Kayak your bait out, about 400 feet.


----------



## Pier#r (Oct 2, 2007)

That's a (non technical) term for the longshore sandbar that roughly parallels the coastal beach about 100 yards out from the shoreline.


----------



## Charlie2 (Oct 2, 2007)

*Second Sandbar*

Anyone with the proper equipment and technique can cast to, and over, the second sandbar.

Sometimes; the fish are even closer. C2


----------



## jcallaham (Dec 13, 2009)

that area was absolutely loaded with slimy little catfish yesterday.


----------



## Lexcore (May 5, 2012)

:thumbsup:


Pier#r said:


> That's a (non technical) term for the longshore sandbar that roughly parallels the coastal beach about 100 yards out from the shoreline.


Thank you I always wondered that my self, learning new things every day on this forum :thumbsup:


----------



## slipfloater (May 29, 2013)

Can I wade out past that first trough and stand on second bar and cast?


----------



## FlatsBoy10 (Dec 31, 2012)

You sure can but most of the time the beach break will kill u and kill ur reel... find a spot off beach where the second bar is pretty close and Wade out and throw as far as you can and walk it back in to shore... set drag pretty loose and wait...have had a lot of success this way with cut mullet and Carolina rig


----------



## NoMoSurf (Oct 2, 2007)

Or learn to pendulum cast a 12-15ft rod and get it well over the bar and never get your feet wet...


----------



## Blazerz65 (Mar 22, 2013)

Where are you guys getting your cut mullet from? Can you get them within cast net reach of the beach? Im at my condo in Topsl, right by sandestin. Im fishing right out their by the beach. I can never see any mullet nor any skippies or blues. Do i need to go to the baytown warf pier and cast net their for mullet?


----------



## startzc (Feb 4, 2013)

Hot spots has mullet most of the time.


----------



## Blazerz65 (Mar 22, 2013)

startzc said:


> Hot spots has mullet most of the time.


What is hot spots?


----------



## andrethegiant (Sep 14, 2010)

NoMoSurf said:


> Or learn to pendulum cast a 12-15ft rod and get it well over the bar and never get your feet wet...


This
Or I whip cast with my 10' rod and can make it out past the second bar also but I lose some leaders casting that way so I don't do it unless its to rough to wade out


----------



## andrethegiant (Sep 14, 2010)

Blazerz65 said:


> What is hot spots?


Hot spots bait and tackle in gulf breeze, once you cross the 3 mile bridge coming from pcola


----------



## RfmTX (Jun 5, 2013)

Got some big pompano bites today just inside the first sandbar. No long range cast required. Lost a huge one when I had fought in close (I could see it). It turned and ran away from the shore and broke the line. Poor guy was left carrying a two ounce pyramid and a pompano rig.
Almost immediately got a hit on the second pole. Successfully landed that one. Nice 13". Will try to post a pic later


----------



## Charlie2 (Oct 2, 2007)

*Second Bar*

Pompano aren't always at the Second Bar!

I have caught them when they were coming into knee-deep water to 'snatch' sand fleas. 

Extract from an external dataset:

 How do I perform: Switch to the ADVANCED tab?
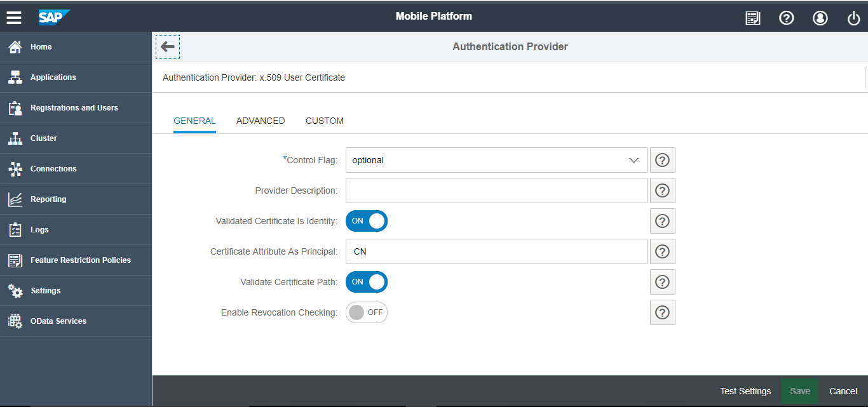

I use a jig as a locator to check all depths from beyond the second bar to the wash. C2


----------



## lowprofile (Jan 6, 2013)

Charlie2 said:


> Pompano aren't always at the Second Bar!
> 
> I have caught them when they were coming into knee-deep water to 'snatch' sand fleas.
> 
> I use a jig as a locator to check all depths from beyond the second bar to the wash. C2



this is true. 

think about it this way. what are you using for bait? sand fleas. where do you find them? close to shore. now why would i relocate my bait to another, deeper, further area than where i found them and know the fish feed on them?  try an ultra light set up with 4 or 6lb mono (freshwater trout rod) #4 mosquito hooks, 1/2oz slider weight and throw a flea about 30ft out. i've caught all my whiting that way.


----------